Quelques années plus tard, dirigeons-nous vers la Chine, avec l’impressionnante publication de Tania Branigan, Fantômes rouges aux éditions Stock. L’autrice est journaliste, correspondante pour The Guardian de 2008 à 2015 à Pékin. Elle aborde un sujet peu traité, en particulier en France, et complètement tabou en Chine : la révolution culturelle. Elle relate la Campagne des Cent Fleurs, le Grand Bond en avant et sa famine catastrophique, de 1966 à 1976, date à laquelle Mao meurt. Le procès de la bande des Quatre met alors fin à une décennie de violences : on estime le nombre de morts à deux millions et le nombre d’individus traqués et torturés à trente-six millions. Les lectures de Tania Branigan mais aussi ses rencontres avec des victimes et d’anciens Gardes Rouges permettent la transcription de nombreux témoignages. Ces derniers, souvent très jeunes, ont participé à des dénonciations et des bastonnades parfois mortelles. Malgré le désir de confession de ces hommes et de ces femmes sur les réseaux sociaux, de travaux artistiques, de lieux de souvenirs, la Chine harmonise son Histoire en mettant en place un « oubli collectif ». Néanmoins, la révolution culturelle a des répercussions psychologiques sur les générations actuelles dont les grands-parents ont été investis et marqués par cette période. Le Président Xi Jinping, actuel dirigeant chinois, a été envoyé en rééducation et son père écarté du pouvoir suite à une purge. Pourtant, il se rapproche du monde de Mao, avec un retour du flicage de la population chinoise, remettant en place un culte de la personnalité. On le surnomme d’ailleurs timonier comme son prédécesseur. Un ouvrage incontournable pour comprendre la Chine d’aujourd’hui.

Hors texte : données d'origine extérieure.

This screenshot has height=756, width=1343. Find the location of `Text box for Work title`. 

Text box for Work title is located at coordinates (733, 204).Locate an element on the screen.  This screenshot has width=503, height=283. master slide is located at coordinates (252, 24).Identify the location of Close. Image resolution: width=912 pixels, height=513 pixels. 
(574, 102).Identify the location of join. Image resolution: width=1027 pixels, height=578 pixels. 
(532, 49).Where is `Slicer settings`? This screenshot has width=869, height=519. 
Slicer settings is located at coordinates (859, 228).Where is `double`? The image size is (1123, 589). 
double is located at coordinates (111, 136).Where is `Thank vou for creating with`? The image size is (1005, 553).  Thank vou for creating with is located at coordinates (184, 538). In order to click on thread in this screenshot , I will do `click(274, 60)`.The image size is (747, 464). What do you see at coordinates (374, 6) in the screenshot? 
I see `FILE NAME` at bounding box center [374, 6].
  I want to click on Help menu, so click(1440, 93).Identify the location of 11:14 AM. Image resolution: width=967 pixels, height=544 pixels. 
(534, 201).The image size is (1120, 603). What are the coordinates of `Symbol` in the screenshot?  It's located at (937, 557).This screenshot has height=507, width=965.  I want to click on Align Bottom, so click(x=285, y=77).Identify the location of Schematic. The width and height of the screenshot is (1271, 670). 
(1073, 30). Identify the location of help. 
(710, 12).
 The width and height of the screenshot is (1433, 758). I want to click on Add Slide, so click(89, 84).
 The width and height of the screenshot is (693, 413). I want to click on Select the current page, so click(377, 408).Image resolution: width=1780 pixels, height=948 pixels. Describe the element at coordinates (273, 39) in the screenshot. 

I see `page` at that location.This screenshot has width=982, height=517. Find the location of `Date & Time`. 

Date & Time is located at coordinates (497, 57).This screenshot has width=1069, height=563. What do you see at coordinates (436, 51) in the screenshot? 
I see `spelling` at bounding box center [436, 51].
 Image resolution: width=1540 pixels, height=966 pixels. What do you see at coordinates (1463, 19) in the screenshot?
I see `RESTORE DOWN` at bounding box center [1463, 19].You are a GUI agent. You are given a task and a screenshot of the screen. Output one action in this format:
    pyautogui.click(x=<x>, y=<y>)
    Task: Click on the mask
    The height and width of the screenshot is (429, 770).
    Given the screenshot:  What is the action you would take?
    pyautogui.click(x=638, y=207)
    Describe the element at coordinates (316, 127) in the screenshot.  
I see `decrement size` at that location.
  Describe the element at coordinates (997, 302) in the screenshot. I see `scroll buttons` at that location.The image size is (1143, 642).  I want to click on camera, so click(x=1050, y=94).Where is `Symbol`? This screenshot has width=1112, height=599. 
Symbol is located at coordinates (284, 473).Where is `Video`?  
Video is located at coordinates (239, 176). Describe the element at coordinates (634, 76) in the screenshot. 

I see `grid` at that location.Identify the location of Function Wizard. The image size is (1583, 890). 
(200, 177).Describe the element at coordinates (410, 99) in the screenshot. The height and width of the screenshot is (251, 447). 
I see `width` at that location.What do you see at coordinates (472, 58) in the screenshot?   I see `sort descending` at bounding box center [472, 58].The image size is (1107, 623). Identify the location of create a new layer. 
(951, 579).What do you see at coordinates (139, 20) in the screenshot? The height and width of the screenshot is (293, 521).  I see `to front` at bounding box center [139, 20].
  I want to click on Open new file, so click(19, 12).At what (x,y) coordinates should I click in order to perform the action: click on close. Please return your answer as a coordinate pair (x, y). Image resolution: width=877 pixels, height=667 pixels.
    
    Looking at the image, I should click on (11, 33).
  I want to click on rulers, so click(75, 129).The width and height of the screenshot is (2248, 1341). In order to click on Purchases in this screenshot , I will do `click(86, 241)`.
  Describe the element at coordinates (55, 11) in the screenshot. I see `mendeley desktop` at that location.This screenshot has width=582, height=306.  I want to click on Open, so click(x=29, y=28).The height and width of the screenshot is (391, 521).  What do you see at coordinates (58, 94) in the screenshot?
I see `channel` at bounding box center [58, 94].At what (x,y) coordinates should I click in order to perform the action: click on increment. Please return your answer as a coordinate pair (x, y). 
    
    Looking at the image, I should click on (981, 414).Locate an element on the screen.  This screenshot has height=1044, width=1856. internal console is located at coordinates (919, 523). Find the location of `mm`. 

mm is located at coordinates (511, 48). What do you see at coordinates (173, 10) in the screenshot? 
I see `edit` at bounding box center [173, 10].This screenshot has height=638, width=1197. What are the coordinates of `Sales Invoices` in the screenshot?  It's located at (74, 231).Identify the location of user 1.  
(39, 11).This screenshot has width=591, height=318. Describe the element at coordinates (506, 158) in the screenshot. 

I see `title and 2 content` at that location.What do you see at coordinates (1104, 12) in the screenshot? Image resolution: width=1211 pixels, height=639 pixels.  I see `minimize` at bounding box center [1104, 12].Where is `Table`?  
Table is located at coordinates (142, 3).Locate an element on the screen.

Enfin pour terminer cette réflexion, il faut découvrir le nouvel opus d’Olivier Mannoni aux éditions Héloïse d’Ormesson, Coulée brune. Il se penche, suite aux dernières élections européennes et à la montée importante de l’extrême droite, sur les changements d’expression dans notre langage politique. De quand le dater ? Difficile à dire. Il est vrai qu’avec les nombreux médias à notre disposition, la diffusion sur le thème des complots, jouant sur la haine et les peurs, font la part belle au populisme. Le traducteur de Historiciser le mal connaît bien le vocabulaire et les idées diffusées par Hitler et traque cela dans les discours et interventions des intervenants politiques ou pas. Il nous incite à « raisonner » et à être attentif pour que la démocratie ne devienne pas qu’un terme historique.